USD/JPY is currently trading just above 114.10. EUR/JPY is down sharply, following yesterday's ECB meeting. The pair is currently trading above 132.70. After looking overbought earlier in the week, the pair is now trading within normal conditions.
There is a fair amount on the calendar this week relating to Japanese data releases. On Monday, we saw the coincident index (117.7 vs. 115.7 previous) and the leading economic index (107.2 vs. 105.2 previous) rise above the previous print. Earlier today, cross-border stock and bond data showed that Japanese investors continued to sell foreign securities. Foreign investment in Japanese stocks came in at ¥686.0B while foreign bond investments came in ¥10.9B. Today's CPI data missed expectations, with year-over-year national CPI coming in at 0.7% (vs. 0.8% expected). Low inflation means that the Bank of Japan is likely to maintain its ultra loose monetary policies.

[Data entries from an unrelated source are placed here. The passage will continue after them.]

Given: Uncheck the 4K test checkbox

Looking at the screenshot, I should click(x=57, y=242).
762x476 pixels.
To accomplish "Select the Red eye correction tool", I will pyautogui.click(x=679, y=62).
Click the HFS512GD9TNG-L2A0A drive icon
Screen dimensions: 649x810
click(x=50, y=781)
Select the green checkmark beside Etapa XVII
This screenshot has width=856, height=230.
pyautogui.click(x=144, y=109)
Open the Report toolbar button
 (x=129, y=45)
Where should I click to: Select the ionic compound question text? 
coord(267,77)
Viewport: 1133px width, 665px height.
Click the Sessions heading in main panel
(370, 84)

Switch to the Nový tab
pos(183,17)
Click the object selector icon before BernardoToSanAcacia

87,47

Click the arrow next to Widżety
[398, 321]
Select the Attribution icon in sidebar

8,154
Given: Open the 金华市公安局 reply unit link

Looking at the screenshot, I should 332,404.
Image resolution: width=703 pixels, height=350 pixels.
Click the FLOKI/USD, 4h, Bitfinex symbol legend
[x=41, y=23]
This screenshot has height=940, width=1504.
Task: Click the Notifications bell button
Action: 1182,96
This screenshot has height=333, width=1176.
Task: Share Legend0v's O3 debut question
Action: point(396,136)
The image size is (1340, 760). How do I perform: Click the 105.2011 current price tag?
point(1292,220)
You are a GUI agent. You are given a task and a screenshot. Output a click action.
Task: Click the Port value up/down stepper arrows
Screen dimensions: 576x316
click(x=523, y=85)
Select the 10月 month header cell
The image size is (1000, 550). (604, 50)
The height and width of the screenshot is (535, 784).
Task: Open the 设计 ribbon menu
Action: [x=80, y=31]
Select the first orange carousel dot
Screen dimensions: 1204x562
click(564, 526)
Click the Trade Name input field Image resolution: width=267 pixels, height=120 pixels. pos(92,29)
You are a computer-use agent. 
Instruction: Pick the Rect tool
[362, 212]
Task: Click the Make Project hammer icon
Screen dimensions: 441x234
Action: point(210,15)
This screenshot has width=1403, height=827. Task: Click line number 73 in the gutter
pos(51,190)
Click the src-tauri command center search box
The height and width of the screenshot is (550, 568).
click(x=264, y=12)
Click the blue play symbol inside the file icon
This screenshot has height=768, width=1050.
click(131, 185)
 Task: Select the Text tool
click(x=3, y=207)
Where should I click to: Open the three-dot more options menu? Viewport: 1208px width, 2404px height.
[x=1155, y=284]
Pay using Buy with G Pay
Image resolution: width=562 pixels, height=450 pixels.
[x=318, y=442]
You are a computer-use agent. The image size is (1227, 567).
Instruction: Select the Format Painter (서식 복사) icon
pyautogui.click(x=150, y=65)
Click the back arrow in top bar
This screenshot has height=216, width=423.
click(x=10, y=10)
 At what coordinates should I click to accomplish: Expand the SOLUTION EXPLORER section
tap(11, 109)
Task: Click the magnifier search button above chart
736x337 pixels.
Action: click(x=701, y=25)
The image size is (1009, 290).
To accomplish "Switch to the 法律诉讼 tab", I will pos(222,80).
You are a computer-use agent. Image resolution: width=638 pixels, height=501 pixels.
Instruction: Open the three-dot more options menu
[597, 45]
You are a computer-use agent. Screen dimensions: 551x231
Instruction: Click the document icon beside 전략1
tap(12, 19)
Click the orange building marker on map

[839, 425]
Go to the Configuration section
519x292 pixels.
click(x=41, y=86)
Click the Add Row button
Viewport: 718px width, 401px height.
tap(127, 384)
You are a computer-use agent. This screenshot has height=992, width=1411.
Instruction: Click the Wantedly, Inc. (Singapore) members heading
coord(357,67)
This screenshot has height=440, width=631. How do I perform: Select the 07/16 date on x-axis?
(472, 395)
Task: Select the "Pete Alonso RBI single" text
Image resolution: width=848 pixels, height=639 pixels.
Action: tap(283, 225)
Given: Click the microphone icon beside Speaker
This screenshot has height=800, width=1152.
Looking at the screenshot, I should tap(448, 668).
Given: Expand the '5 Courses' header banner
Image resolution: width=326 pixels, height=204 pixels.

Thanks to a sharp rise in US bond yields recently, the Japanese yen has weakened considerably. As such, we are downgrading the yen to bearish in the short-term. While the yen looked oversold in late September, today the currency has re-entered normal trading conditions.
After falling sharply on rising US bond yields and Abe's victory in the recent national elections, we are downgrading the yen to bearish. Looking at the yen on a weekly chart, the currency remains far from overbought or oversold levels looking at various technical indicators. Thus trading conditions remain normal.